Finding modern Catholics at sea on the subject, some cardinals are suggesting a relaxation of what they say are rigorous laws that deny Communion to remarried Catholics, as well as a more welcoming approach to homosexuality and same-sex relations. They call this a way for the Church to harmonize "fidelity (to the law) and mercy in its pastoral practice," implying that mercy and God's law are at odds with each other.
The General Rapporteur for the Synod, Cardinal Erdo, took a firm stand against this view in his keynote address at the start of the meeting. He explained that mercy is only real when it points the way to the right path, offering forgiveness, but requiring conversion. A simple relaxation of the law, or a change in doctrine to accommodate social realities is not true mercy. The doctrines on the family exist not to punish or restrict, but because they are good; they lead to human flourishing.

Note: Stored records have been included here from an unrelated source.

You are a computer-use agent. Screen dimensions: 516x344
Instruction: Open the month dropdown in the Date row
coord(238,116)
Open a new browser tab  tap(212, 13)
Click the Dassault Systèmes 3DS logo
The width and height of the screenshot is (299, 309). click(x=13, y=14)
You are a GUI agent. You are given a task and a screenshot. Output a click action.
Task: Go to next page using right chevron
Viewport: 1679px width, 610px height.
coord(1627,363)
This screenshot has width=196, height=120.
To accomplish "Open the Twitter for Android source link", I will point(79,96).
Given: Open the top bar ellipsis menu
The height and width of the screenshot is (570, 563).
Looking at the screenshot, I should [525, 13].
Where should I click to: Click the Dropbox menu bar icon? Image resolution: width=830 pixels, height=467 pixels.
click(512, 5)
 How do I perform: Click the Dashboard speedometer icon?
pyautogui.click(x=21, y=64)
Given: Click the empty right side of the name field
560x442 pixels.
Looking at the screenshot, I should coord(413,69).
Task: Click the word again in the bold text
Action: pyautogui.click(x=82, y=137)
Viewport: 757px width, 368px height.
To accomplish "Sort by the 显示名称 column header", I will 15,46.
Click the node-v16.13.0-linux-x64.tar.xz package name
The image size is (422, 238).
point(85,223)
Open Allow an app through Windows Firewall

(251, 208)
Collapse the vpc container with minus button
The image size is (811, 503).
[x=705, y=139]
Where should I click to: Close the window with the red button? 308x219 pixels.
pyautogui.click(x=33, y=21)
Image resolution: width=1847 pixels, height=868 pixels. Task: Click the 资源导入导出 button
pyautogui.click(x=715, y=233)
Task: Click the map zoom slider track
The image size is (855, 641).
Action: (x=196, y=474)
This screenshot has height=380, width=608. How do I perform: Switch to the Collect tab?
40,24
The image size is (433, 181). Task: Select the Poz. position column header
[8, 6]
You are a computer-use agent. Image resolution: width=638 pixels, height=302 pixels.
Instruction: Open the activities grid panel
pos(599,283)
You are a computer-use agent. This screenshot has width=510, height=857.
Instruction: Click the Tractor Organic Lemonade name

As Pope Francis noted, the family revolution of the past decades "has often flown the flag of freedom, but in fact it has brought spiritual and material devastation to countless human beings, especially the poorest and most vulnerable." Strong, indissoluble families, where children are welcomed and then raised by their mother and father to be virtuous adults is the ideal.
Offering Communion to divorced and civilly remarried Catholics would foster the idea that marriage is just one more commitment that can be abandoned when hearts change and that a new commitment can fully take the place of the old. Instead, Erdo confirmed that "a pastoral, merciful accompaniment is obligatory," but "this must leave no doubt about the truth of the indissolubility of marriage taught by Jesus Christ himself." This is mercy, but mercy based on truth; a truth that when grasped "in all its fullness and all its holiness...is a true way to felicity."
It remains to be seen whether the letter allegedly sent to Pope Francis was, in fact, the work of the thirteen signatories listed, and what, if any, effect it will have on the Synod. It's clear, however, from his past statements and writings that he agrees that marriage and family are a true way to felicity.
Not easy or consistently pleasurable, and certainly requiring persistent self-giving and dedication. But the rewards are immeasurable. Our pastors and the Synod fathers must be courageous when faced with a wider culture that disdains the paths of lasting happiness.